*** Opening Dataset content ***

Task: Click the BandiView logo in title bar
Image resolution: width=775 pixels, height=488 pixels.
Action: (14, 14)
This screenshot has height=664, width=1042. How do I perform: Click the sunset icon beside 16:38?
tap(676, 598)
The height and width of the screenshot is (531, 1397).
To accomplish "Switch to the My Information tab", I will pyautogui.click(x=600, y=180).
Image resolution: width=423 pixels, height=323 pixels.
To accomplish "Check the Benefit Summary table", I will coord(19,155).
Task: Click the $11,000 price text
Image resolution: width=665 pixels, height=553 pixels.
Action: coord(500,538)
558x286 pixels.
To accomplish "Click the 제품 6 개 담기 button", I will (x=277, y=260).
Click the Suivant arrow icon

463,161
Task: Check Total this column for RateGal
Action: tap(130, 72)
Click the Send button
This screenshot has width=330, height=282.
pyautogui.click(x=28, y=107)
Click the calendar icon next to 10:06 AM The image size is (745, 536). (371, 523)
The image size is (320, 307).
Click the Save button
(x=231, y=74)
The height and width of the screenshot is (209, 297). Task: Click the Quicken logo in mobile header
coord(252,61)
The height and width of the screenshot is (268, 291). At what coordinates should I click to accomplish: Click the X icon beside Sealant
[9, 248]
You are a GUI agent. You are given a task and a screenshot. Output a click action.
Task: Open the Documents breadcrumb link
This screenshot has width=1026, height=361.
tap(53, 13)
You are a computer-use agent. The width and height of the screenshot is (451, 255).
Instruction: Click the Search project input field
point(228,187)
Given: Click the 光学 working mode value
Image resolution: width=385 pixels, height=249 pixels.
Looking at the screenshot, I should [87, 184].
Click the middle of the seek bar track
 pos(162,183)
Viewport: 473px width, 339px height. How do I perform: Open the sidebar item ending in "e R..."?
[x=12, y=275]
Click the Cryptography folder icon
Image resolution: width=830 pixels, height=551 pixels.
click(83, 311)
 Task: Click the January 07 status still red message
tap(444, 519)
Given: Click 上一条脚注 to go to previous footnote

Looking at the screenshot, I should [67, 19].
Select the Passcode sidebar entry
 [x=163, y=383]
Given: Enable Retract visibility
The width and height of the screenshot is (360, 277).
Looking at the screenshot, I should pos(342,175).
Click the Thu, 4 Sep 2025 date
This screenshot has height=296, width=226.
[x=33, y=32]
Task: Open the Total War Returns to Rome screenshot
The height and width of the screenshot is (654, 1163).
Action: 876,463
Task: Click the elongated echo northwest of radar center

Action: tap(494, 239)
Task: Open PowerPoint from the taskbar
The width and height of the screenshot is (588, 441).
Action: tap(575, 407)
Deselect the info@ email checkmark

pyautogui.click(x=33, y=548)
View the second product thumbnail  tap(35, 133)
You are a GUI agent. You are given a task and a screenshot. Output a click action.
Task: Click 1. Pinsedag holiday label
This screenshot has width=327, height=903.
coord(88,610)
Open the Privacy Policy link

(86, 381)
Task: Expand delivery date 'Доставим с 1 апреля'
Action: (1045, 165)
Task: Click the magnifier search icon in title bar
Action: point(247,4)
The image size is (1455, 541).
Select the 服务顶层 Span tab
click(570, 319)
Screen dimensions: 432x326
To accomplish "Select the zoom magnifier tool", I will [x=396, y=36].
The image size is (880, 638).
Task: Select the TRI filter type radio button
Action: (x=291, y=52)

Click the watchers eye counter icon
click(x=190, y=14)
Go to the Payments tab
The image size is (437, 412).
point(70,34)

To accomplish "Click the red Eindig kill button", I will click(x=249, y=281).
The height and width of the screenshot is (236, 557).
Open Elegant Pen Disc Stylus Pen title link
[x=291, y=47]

*** Closing Dataset content ***

= Work request =
Restate the whole of the data exactly.

= Answer to this task =
Task: Click the BandiView logo in title bar
Image resolution: width=775 pixels, height=488 pixels.
Action: (14, 14)
This screenshot has height=664, width=1042. How do I perform: Click the sunset icon beside 16:38?
tap(676, 598)
The height and width of the screenshot is (531, 1397).
To accomplish "Switch to the My Information tab", I will pyautogui.click(x=600, y=180).
Image resolution: width=423 pixels, height=323 pixels.
To accomplish "Check the Benefit Summary table", I will coord(19,155).
Task: Click the $11,000 price text
Image resolution: width=665 pixels, height=553 pixels.
Action: coord(500,538)
558x286 pixels.
To accomplish "Click the 제품 6 개 담기 button", I will (x=277, y=260).
Click the Suivant arrow icon

463,161
Task: Check Total this column for RateGal
Action: tap(130, 72)
Click the Send button
This screenshot has width=330, height=282.
pyautogui.click(x=28, y=107)
Click the calendar icon next to 10:06 AM The image size is (745, 536). (371, 523)
The image size is (320, 307).
Click the Save button
(x=231, y=74)
The height and width of the screenshot is (209, 297). Task: Click the Quicken logo in mobile header
coord(252,61)
The height and width of the screenshot is (268, 291). At what coordinates should I click to accomplish: Click the X icon beside Sealant
[9, 248]
You are a GUI agent. You are given a task and a screenshot. Output a click action.
Task: Open the Documents breadcrumb link
This screenshot has width=1026, height=361.
tap(53, 13)
You are a computer-use agent. The width and height of the screenshot is (451, 255).
Instruction: Click the Search project input field
point(228,187)
Given: Click the 光学 working mode value
Image resolution: width=385 pixels, height=249 pixels.
Looking at the screenshot, I should [87, 184].
Click the middle of the seek bar track
 pos(162,183)
Viewport: 473px width, 339px height. How do I perform: Open the sidebar item ending in "e R..."?
[x=12, y=275]
Click the Cryptography folder icon
Image resolution: width=830 pixels, height=551 pixels.
click(83, 311)
 Task: Click the January 07 status still red message
tap(444, 519)
Given: Click 上一条脚注 to go to previous footnote

Looking at the screenshot, I should [67, 19].
Select the Passcode sidebar entry
 [x=163, y=383]
Given: Enable Retract visibility
The width and height of the screenshot is (360, 277).
Looking at the screenshot, I should pos(342,175).
Click the Thu, 4 Sep 2025 date
This screenshot has height=296, width=226.
[x=33, y=32]
Task: Open the Total War Returns to Rome screenshot
The height and width of the screenshot is (654, 1163).
Action: 876,463
Task: Click the elongated echo northwest of radar center

Action: tap(494, 239)
Task: Open PowerPoint from the taskbar
The width and height of the screenshot is (588, 441).
Action: tap(575, 407)
Deselect the info@ email checkmark

pyautogui.click(x=33, y=548)
View the second product thumbnail  tap(35, 133)
You are a GUI agent. You are given a task and a screenshot. Output a click action.
Task: Click 1. Pinsedag holiday label
This screenshot has width=327, height=903.
coord(88,610)
Open the Privacy Policy link

(86, 381)
Task: Expand delivery date 'Доставим с 1 апреля'
Action: (1045, 165)
Task: Click the magnifier search icon in title bar
Action: point(247,4)
The image size is (1455, 541).
Select the 服务顶层 Span tab
click(570, 319)
Screen dimensions: 432x326
To accomplish "Select the zoom magnifier tool", I will [x=396, y=36].
The image size is (880, 638).
Task: Select the TRI filter type radio button
Action: (x=291, y=52)

Click the watchers eye counter icon
click(x=190, y=14)
Go to the Payments tab
The image size is (437, 412).
point(70,34)

To accomplish "Click the red Eindig kill button", I will click(x=249, y=281).
The height and width of the screenshot is (236, 557).
Open Elegant Pen Disc Stylus Pen title link
[x=291, y=47]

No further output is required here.